## begin Records shown

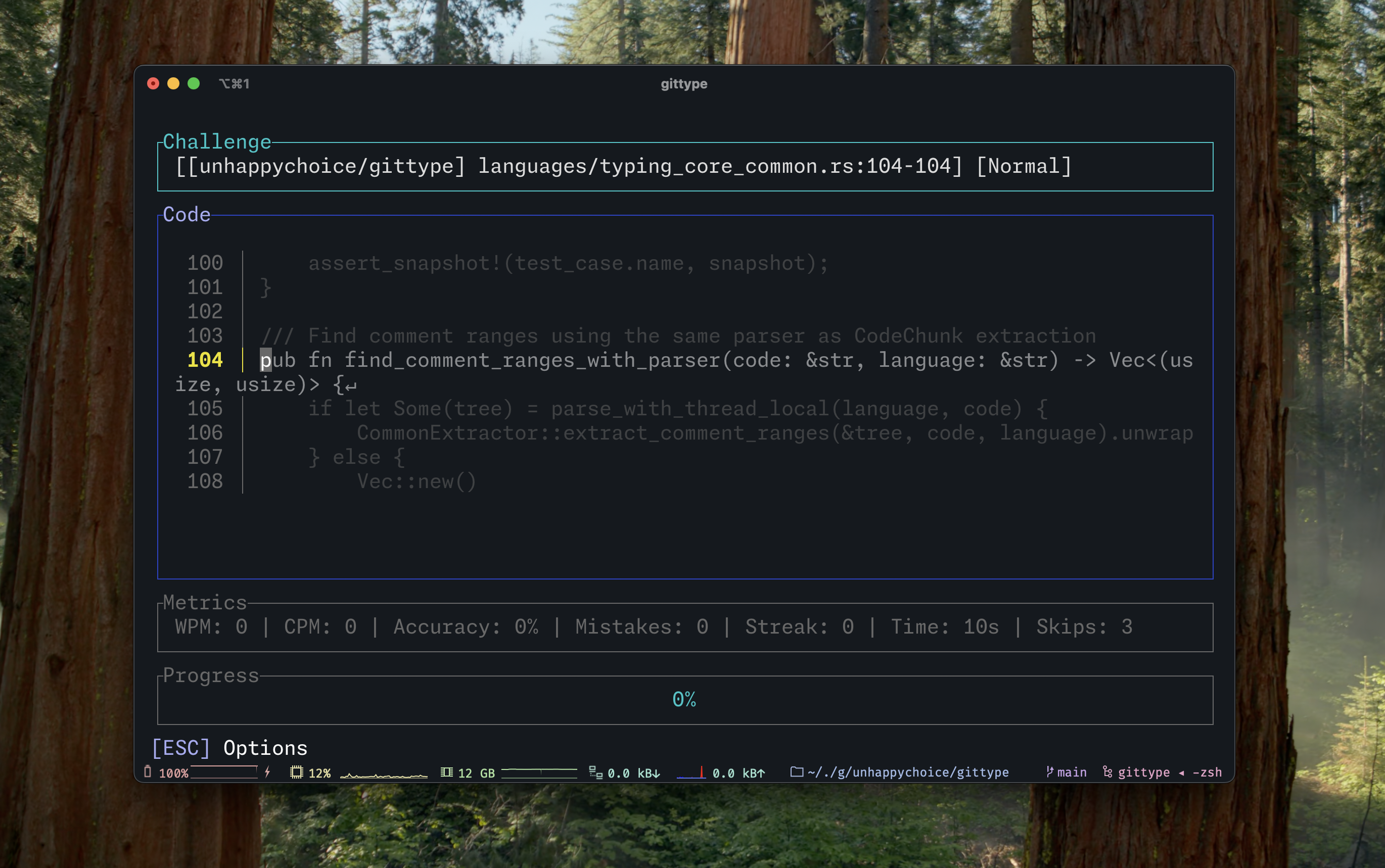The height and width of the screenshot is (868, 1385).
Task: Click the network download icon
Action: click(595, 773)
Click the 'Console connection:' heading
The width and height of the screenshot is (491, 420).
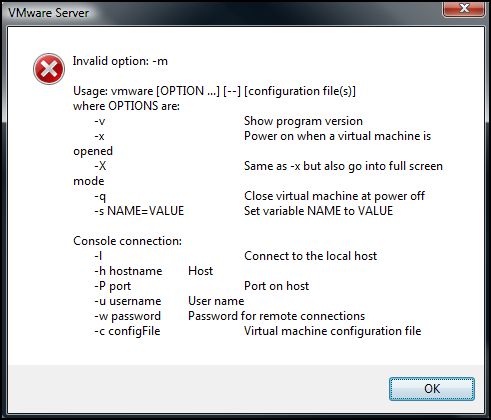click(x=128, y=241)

## end Records shown

To do
Rewrite the material with "heading" swapped for "title" and everything else left unchanged. Leave the pictures out of your answer.

Expected output
The height and width of the screenshot is (868, 1385).
Task: Click the network download icon
Action: click(595, 773)
Click the 'Console connection:' title
The width and height of the screenshot is (491, 420).
click(x=128, y=241)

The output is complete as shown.